Open mkanwal opened 7 years ago
I slightly disagree that we should do the proposed change because it confuses users. Currently the idea somehow is that if average is above 0 and confidence is above 0.90, it passes. But if we show a different confidence (1-confidence) above (even if a difference color), one for failing, it would be 0.02 average and 0.92 confidence and it would look as a thing will pass (because average is above 0.02).
Moreover, we allow votes to be changed, so existing voters could change vote to get the confidence higher.
I think we should find some other way to convey this. Maybe once drawing an interval on graphs is made it will be easier to see this?
In the case of a supermajority vote, the most likely outcome is not the same as the sign of the average vote.
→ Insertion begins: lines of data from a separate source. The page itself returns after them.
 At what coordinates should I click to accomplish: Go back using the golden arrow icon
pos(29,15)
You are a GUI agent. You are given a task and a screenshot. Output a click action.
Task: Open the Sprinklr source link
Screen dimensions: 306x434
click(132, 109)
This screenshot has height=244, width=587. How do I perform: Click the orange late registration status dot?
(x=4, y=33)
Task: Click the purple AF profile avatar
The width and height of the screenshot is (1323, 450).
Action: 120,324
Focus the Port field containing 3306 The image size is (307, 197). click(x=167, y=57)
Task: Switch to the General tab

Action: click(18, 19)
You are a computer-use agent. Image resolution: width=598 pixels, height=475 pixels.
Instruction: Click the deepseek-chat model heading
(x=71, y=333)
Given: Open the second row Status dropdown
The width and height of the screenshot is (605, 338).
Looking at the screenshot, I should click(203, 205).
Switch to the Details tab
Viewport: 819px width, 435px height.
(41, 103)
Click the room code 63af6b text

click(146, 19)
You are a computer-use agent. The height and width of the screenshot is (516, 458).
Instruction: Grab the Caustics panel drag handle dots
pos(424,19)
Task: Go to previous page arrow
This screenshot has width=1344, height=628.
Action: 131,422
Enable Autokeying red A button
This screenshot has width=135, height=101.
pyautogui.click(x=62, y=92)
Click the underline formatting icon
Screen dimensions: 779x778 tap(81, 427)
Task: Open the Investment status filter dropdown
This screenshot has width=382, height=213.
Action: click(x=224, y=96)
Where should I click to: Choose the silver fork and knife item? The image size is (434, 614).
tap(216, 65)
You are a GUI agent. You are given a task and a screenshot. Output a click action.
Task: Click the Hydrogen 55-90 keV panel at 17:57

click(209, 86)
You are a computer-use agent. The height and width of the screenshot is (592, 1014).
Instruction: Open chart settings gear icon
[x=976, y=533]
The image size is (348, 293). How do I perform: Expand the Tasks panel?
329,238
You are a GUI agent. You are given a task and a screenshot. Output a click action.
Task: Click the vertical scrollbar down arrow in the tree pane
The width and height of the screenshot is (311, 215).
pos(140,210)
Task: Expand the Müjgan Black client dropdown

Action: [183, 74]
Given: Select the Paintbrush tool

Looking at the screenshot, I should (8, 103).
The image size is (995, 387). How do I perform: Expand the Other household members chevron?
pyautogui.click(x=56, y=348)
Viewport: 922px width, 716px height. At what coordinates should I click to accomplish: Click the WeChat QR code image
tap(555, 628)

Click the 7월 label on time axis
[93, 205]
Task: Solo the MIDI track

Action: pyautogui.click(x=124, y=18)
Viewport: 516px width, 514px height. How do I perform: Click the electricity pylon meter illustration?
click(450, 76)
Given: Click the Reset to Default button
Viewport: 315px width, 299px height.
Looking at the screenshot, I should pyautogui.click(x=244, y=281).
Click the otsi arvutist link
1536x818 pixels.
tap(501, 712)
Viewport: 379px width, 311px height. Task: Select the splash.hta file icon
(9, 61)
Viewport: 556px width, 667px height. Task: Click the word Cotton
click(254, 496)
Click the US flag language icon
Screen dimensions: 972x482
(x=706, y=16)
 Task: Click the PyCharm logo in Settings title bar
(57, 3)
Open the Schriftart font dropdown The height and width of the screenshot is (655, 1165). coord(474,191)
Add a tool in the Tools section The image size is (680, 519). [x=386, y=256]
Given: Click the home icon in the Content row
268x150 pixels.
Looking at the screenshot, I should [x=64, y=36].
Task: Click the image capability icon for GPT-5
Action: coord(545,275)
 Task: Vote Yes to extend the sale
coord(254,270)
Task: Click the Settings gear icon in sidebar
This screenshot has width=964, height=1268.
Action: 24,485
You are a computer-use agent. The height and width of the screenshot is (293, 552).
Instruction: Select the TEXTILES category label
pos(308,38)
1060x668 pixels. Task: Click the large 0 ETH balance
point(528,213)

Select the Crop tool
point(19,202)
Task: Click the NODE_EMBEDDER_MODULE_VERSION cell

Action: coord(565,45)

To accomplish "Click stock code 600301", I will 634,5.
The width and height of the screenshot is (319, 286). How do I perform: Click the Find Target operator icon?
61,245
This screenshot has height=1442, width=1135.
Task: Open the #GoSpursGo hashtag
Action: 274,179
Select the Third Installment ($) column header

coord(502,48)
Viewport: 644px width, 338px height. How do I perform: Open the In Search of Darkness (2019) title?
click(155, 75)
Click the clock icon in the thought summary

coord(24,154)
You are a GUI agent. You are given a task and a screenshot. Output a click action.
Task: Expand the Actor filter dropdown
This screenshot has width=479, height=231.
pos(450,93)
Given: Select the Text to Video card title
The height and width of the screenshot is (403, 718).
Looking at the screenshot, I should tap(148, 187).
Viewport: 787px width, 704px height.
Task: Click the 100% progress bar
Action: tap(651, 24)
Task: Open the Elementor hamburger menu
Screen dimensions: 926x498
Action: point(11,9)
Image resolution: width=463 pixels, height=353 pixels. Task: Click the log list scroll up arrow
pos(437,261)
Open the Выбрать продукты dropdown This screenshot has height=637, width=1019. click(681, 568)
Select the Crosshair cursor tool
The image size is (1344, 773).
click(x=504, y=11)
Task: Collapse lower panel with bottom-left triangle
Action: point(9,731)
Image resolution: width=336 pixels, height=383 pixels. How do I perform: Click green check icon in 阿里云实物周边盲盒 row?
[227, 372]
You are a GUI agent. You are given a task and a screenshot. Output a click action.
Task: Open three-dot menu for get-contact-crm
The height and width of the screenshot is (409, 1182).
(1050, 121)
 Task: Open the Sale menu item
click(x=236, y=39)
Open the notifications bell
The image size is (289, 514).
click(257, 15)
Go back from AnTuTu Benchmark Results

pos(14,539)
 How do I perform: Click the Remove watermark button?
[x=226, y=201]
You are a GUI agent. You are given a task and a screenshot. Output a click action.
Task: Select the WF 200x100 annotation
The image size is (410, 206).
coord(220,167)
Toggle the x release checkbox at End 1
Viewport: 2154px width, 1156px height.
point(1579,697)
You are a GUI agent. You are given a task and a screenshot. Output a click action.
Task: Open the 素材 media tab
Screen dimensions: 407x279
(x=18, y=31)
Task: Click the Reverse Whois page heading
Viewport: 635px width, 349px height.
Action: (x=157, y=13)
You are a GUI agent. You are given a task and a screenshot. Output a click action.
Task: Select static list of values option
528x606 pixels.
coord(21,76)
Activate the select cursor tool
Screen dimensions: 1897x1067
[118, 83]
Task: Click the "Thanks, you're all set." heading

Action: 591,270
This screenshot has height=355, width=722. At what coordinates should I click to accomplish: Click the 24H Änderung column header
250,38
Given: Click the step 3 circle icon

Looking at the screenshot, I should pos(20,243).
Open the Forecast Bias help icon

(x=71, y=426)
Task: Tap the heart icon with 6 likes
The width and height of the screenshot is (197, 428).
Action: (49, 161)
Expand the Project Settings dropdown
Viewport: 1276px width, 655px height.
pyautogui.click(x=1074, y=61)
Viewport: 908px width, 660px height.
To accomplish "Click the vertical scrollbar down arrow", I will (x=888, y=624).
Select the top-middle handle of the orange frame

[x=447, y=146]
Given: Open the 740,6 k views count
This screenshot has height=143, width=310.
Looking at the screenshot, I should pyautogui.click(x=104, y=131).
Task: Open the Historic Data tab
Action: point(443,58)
For supermajority items, the displayed confidence should correspond to the more likely outcome. It would be good to color-code the confidence with the result it corresponds to: red for failing, green for passing.
For example (from a real motion): Votes: 49 Abstentions: 1 Confidence: 0.08 Result: 0.02
Because the average is positive, the confidence is computed for Pr(motion achieves supermajority), but this is extremely unlikely (8% chance). In actuality, this motion has achieved quorum (90% confidence) for the alternative: Pr(motion achieves 1/3 against), hence it is important to clearly display this outcome rather than confusing voters that no outcome has been reached.